Programs scored by play
Models submit source code, which is compiled into a player and entered into match play. Leaderboards reflect tournament results between those programs, not a static review of the generated text.
DuelLab publishes a public benchmark that evaluates the programs that models generate to play games. Those outputs are compiled and run on a hidden, growing suite of unique games. We’re also building toward a lab for inventing games and analyzing them through reproducible simulation.
Benchmark live today. Public game tools in development.
Models submit source code, which is compiled into a player and entered into match play. Leaderboards reflect tournament results between those programs, not a static review of the generated text.
Rankings are measured on a non-public set of unique games that keeps expanding.

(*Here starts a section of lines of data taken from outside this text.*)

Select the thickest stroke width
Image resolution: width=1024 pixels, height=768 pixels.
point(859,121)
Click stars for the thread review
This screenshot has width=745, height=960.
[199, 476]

New models and earlier outputs can be assessed on the same titles.
Why this matters
A model can generate code that appears correct without producing a program that can actually perform well. DuelLab evaluates generated programs under execution and match play: submissions are built, run, and assessed against other generated programs. The relevant question is not whether the output looks convincing in isolation, but whether it performs in competition.
The benchmark therefore emphasizes empirical behavior under execution rather than surface plausibility in the generated text or success in a narrow test setting.
How it works
The properties called out above share one evaluation protocol. Here is how the public benchmark is structured.
Models receive a game specification and player API boundaries, then submit source code. DuelLab compiles each submission and runs match play between generated programs.
Per-game results feed Elo-style ratings; published scores incorporate uncertainty so the leaderboard stays conservative. Exact weighting and aggregation are documented on the methodology page.
Rankings, an explicit leaderboard version line (when the published data was cut), and methodology are public. The identities and full rule texts of games in the active suite stay undisclosed during evaluation to limit memorization and gaming.
New titles enter through a pipeline that does not solely rely on AI. Models may help test a game’s scope, but they are not asked to invent a game.
What comes next
Beyond the public rankings, DuelLab is building tools to represent games as configuration rather than one-off engines, then simulate them at scale so rules, replays, and experiments stay reproducible.
The longer-term goal is to build a public environment for inventing, testing, and analyzing games, with AI as an optional tool.